#### THE RECORDS

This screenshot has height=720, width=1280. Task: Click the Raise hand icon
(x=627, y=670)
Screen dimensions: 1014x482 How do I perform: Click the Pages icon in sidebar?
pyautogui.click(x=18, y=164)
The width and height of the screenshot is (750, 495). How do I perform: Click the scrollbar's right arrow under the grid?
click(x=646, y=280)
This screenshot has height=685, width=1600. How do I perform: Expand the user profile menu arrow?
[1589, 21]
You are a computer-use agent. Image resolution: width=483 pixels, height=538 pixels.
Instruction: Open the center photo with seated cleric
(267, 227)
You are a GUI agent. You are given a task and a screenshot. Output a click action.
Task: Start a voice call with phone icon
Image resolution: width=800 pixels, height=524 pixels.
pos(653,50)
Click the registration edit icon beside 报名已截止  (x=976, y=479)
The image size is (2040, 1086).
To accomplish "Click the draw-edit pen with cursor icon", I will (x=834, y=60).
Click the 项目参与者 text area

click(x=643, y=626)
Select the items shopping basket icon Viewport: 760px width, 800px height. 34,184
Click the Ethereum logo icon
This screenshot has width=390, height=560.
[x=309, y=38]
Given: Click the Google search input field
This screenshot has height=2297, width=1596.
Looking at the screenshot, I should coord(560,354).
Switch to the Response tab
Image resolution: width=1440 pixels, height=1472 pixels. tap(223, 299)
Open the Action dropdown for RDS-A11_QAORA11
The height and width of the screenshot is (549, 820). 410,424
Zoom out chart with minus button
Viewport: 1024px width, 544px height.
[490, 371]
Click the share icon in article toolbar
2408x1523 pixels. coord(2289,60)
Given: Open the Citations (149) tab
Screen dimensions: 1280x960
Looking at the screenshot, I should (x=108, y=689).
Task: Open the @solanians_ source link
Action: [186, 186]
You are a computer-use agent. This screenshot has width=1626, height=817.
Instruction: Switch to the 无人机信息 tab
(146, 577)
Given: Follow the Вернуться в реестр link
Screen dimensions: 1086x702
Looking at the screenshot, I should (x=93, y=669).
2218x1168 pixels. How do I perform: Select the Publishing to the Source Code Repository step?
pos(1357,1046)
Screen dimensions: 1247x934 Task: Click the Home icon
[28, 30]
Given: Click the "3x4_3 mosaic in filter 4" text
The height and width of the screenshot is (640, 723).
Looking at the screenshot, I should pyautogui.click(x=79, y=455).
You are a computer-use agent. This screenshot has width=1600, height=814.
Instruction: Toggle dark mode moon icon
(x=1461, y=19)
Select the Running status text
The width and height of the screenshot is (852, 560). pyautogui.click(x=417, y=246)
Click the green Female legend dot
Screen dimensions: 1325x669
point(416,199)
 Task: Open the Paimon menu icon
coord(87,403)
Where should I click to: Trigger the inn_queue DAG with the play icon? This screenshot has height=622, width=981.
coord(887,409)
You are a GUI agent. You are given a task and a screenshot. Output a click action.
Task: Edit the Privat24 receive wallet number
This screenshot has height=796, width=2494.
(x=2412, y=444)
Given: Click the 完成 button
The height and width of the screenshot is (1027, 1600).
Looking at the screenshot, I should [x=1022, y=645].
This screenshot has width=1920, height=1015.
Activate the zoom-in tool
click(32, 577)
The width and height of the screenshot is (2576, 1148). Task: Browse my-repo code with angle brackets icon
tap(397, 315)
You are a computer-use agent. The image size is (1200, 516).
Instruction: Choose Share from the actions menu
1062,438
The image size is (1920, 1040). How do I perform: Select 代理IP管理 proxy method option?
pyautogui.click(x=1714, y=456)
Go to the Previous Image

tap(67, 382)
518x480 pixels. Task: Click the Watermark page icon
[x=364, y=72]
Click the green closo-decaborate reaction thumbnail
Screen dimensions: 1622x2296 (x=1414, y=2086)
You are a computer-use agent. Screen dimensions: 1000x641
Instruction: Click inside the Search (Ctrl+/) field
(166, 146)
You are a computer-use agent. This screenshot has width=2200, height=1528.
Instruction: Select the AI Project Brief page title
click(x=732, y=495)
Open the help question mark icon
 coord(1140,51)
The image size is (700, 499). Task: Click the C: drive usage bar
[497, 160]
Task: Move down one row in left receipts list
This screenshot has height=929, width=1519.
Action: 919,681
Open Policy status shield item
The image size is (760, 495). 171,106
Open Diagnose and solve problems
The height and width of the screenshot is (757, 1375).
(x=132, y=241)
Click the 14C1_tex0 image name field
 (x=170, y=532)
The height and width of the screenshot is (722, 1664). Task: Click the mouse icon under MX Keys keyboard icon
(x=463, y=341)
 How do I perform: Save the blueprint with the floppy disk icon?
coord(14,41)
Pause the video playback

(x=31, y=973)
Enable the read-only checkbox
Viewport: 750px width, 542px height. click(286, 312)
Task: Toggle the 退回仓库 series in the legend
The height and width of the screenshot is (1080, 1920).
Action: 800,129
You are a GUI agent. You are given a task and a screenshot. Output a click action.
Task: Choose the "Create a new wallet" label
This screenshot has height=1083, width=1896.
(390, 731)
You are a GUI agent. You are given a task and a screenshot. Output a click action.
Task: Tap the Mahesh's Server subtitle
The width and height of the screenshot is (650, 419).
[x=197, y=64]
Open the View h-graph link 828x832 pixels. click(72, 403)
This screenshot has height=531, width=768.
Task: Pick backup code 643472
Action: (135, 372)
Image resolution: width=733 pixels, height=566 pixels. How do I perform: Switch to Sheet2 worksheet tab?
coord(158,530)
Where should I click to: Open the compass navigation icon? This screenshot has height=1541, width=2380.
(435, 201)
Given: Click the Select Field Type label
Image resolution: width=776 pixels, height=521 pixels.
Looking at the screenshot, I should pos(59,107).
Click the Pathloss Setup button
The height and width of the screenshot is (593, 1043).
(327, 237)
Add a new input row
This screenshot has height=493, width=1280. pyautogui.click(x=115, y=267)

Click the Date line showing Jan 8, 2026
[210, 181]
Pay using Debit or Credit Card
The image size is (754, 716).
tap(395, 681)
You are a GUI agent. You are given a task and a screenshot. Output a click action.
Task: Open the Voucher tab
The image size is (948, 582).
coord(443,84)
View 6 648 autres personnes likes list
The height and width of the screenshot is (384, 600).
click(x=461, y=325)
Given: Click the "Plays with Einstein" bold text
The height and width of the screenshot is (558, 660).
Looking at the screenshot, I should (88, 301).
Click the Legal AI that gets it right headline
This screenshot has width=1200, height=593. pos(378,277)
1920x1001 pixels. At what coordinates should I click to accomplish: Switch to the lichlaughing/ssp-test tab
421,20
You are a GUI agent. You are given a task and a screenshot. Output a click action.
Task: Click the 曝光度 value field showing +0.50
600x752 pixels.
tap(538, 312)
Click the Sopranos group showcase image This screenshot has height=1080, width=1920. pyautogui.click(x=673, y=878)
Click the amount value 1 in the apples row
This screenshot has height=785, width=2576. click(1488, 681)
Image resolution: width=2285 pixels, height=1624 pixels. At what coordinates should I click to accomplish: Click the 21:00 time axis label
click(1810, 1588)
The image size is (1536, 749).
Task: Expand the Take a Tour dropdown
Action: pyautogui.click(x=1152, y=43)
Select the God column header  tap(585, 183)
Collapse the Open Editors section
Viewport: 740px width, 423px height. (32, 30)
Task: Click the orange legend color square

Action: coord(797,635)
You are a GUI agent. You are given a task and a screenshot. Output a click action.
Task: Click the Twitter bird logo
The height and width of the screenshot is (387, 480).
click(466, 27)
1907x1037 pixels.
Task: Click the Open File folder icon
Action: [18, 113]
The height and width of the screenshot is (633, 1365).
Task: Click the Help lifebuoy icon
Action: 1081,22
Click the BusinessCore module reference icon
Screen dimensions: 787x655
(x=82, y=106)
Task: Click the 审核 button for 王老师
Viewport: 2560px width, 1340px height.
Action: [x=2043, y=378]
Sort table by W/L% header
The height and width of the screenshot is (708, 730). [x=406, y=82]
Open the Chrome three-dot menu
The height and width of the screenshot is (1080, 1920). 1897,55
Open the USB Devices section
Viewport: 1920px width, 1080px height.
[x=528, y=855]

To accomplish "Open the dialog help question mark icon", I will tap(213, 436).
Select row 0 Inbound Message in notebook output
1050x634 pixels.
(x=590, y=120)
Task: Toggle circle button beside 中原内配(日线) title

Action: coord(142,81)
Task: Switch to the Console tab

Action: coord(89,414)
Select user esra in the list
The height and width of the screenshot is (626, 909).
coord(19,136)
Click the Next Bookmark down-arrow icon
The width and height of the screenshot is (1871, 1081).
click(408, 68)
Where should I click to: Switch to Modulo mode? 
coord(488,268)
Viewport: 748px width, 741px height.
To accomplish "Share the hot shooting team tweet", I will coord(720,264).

########

• THE EXERCISE:
Render the stretch of rows above, from the very start through the line containing "pyautogui.click(x=18, y=164)", as a numbered list and leave out any blank lines.

• ANSWER TO THE TASK:
1. This screenshot has height=720, width=1280. Task: Click the Raise hand icon
2. (x=627, y=670)
3. Screen dimensions: 1014x482 How do I perform: Click the Pages icon in sidebar?
4. pyautogui.click(x=18, y=164)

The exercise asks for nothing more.